Most dynein functions in the cell require the dynein activator, dynactin. Dynactin is a highly conserved multi-protein complex (Schroer, 2004) that is essential for normal neuronal function (LaMonte et al., 2002; Moughamian and Holzbaur, 2012). The base of dynactin is formed from a 37 nm-long actin-like polymer; both the Arp1 subunit that forms this polymer and additional dynactin subunits including p25 and p27 have been implicated in cargo binding (Holleran et al., 1996; Yeh et al., 2012; Zhang et al., 2011). Projecting from this base is a dimer of the subunit p150Glued (Holzbaur et al., 1991). This subunit binds directly to dynein intermediate chain (Karki and Holzbaur, 1995; Vaughan and Vallee, 1995), and also binds directly to microtubules via a CAP-Gly (Cytoskeletal Associated Protein-Glycine-rich) domain (Waterman-Storer et al., 1995) and a lower affinity basic domain found in neuronal isoforms of p150Glued (Culver-Hanlon et al., 2006; Dixit et al., 2008a). In vitro assays demonstrate that these independent microtubule-binding domains increase the processivity of the dynein-dynactin motor complex (King and Schroer, 2000; Ross et al., 2006) by enhancing the association of the motor with the microtubule (Ayloo et al., 2014). In neurons, the CAP-Gly domain of dynactin has a key role in the initiation of retrograde transport in the distal axon (Lloyd et al., 2012; Moughamian and Holzbaur, 2012).
The properties of kinesin and dynein motors have been explored in vitro at the single molecule level. Kinesin-1 motors move in a highly processive manner toward the plus-end of the microtubule, taking 8 nm steps in a straight path along a single protofilament. A single kinesin-1 motor has a stall force of 5–6 pN (Svoboda and Block, 1994), sufficient to move an organelle through the cytoplasm. Kinesin-2 motors also drive organelle motility along axons, and have a stall force of similar magnitude (5 pN). However, kinesin-2 exhibits force-dependent detachment from the microtubule (Schroeder et al., 2012), indicating that this motor may be less likely to win a tug-of-war interaction with an opposing motor such as dynein. Stall forces of kinesin-3 motors have not yet been determined. However, recent work has shown that kinesin-3 motors become super-processive following cargo-mediated dimerization (Soppina et al., 2014).
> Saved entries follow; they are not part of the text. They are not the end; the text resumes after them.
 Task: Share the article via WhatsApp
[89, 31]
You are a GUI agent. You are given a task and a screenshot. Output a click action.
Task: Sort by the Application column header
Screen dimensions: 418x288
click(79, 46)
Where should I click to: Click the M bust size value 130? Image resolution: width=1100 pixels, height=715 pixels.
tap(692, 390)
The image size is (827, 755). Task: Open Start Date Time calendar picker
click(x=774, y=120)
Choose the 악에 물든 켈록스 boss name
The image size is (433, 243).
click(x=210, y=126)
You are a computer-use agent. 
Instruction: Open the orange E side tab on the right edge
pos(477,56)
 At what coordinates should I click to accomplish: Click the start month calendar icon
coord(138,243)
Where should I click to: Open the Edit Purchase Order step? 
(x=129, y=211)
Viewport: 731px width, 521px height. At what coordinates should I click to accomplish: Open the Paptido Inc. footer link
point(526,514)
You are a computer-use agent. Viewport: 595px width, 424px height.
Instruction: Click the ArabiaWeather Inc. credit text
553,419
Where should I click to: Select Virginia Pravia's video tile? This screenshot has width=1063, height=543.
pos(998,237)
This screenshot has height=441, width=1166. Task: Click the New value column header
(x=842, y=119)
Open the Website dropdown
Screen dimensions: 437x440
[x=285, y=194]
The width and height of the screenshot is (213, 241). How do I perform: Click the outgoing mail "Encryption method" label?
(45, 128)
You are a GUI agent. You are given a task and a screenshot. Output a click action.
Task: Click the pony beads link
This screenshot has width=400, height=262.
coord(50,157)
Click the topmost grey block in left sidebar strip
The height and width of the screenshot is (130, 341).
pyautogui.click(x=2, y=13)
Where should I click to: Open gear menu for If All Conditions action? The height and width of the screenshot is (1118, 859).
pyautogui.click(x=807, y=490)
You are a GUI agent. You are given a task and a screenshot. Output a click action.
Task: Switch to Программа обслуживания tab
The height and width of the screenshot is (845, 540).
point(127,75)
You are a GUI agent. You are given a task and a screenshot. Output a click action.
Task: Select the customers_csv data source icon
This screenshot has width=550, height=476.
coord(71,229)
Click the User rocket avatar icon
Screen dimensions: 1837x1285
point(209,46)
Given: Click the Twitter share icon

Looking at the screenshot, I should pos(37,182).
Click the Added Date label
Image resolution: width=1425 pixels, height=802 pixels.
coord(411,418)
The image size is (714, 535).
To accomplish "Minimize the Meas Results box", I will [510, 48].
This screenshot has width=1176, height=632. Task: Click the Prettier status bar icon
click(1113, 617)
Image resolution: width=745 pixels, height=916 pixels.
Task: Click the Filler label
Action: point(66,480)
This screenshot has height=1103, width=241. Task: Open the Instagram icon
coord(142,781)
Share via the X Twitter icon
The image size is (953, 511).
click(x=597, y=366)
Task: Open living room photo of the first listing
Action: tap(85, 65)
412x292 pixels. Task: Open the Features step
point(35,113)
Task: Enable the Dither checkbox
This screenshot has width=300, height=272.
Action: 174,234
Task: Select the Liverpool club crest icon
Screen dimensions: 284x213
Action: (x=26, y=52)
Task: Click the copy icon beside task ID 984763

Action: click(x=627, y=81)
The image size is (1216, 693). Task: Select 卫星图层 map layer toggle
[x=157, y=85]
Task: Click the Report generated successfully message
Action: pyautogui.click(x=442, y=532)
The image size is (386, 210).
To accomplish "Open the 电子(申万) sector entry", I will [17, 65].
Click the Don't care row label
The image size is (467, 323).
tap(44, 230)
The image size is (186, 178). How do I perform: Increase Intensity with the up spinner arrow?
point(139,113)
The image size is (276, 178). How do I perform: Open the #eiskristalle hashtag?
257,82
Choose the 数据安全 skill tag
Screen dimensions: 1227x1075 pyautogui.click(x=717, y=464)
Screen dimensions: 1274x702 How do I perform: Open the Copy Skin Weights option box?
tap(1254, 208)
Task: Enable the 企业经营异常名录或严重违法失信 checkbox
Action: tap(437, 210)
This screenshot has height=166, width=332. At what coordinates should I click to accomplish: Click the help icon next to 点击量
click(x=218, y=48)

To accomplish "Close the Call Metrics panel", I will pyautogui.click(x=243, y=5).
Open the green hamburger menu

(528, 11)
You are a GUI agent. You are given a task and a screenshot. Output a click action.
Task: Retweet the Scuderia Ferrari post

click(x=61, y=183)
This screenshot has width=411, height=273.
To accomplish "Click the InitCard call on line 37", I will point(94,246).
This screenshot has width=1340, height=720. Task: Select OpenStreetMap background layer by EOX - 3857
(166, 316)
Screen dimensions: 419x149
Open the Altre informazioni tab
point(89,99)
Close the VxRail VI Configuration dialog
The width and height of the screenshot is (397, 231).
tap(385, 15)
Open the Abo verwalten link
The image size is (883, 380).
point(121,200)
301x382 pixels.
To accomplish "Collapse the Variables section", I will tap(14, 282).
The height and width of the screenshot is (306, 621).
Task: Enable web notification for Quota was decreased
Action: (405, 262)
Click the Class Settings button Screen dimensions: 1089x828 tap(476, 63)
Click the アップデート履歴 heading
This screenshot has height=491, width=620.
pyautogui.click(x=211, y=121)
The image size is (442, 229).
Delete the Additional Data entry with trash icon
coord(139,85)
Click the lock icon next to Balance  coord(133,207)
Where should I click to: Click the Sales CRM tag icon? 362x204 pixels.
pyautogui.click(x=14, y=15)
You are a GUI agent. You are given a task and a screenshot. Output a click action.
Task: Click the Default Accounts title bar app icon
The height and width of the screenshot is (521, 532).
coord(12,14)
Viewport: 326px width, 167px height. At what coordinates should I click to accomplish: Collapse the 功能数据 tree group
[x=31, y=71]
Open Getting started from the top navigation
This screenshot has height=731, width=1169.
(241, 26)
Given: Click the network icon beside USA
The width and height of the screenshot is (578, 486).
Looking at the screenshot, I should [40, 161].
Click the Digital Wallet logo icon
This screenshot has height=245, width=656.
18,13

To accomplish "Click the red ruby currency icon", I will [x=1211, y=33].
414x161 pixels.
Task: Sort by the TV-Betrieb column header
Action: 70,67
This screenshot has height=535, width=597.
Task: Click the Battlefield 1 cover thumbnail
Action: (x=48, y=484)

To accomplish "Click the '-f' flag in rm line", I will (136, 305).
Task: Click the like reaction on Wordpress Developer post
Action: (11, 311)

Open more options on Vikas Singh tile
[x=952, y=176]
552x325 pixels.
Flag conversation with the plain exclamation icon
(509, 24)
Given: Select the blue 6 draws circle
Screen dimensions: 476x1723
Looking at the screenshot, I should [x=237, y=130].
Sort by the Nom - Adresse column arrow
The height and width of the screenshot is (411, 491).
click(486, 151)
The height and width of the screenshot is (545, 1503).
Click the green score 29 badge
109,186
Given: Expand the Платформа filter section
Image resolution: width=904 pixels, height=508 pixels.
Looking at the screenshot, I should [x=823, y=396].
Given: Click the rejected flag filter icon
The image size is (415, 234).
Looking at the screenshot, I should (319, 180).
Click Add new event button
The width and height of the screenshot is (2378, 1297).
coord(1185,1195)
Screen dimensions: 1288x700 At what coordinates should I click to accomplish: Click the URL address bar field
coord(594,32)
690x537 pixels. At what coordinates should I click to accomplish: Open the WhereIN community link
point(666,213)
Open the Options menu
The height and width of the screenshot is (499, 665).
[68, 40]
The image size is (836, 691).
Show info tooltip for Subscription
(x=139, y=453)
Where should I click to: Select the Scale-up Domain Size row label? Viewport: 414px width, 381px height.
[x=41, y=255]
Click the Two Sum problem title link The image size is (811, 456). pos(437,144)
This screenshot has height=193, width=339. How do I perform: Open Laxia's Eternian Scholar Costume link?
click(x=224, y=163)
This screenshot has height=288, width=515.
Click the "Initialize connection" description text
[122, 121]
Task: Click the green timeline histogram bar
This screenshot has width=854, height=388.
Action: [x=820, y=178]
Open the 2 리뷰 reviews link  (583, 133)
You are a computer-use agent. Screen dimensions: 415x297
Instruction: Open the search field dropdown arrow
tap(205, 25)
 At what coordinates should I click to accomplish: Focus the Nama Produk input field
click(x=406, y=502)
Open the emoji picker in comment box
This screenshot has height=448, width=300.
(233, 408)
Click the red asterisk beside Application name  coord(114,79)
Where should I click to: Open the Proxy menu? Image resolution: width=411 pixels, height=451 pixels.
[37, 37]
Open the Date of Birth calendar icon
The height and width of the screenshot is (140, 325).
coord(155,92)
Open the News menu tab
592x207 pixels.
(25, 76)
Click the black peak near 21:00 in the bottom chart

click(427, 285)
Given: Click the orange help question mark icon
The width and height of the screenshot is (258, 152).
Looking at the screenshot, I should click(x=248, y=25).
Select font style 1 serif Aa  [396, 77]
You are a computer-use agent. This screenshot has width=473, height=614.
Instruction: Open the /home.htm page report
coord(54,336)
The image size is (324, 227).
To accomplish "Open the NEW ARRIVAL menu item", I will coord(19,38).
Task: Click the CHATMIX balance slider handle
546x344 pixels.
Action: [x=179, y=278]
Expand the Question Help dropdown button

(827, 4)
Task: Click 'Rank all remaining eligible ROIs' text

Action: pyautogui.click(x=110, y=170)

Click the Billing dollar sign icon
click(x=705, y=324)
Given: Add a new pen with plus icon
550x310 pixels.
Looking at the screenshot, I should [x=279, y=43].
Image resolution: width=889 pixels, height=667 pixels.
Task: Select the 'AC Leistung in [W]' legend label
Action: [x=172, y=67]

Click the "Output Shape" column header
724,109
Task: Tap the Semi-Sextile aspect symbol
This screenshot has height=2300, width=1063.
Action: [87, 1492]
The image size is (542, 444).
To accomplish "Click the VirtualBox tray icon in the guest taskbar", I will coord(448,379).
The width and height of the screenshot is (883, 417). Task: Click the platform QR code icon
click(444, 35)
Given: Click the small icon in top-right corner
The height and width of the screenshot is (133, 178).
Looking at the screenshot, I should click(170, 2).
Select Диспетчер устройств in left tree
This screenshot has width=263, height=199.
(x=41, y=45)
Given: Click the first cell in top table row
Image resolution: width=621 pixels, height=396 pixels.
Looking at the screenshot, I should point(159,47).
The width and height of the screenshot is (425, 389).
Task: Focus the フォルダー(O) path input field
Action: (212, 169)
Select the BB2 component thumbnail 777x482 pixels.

Studies with purified mammalian dynein indicate that dynein is a fast motor, with velocities from 0.5 to 1 μm/sec. Unlike the highly processive unidirectional motility of kinesin-1, kinesin-2, and kinesin-3 motors, single mammalian dynein motors take frequent back- and side-steps during movement along the microtubule (Mallik et al., 2005; Ross et al., 2006). However, either the coordinated activities of multiple dynein motors (Mallik et al., 2005) or the binding of activators such as BICD2 (McKenney et al., 2014; Schlager et al., 2014) convert dynein to a unidirectional and highly processive motor. Dynein is a much weaker motor than kinesin-1 or kinesin-2; there is general although not complete consensus that the stall force for mammalian cytoplasmic dynein is ~1 pN (Mallik et al., 2004; Schroeder et al., 2010).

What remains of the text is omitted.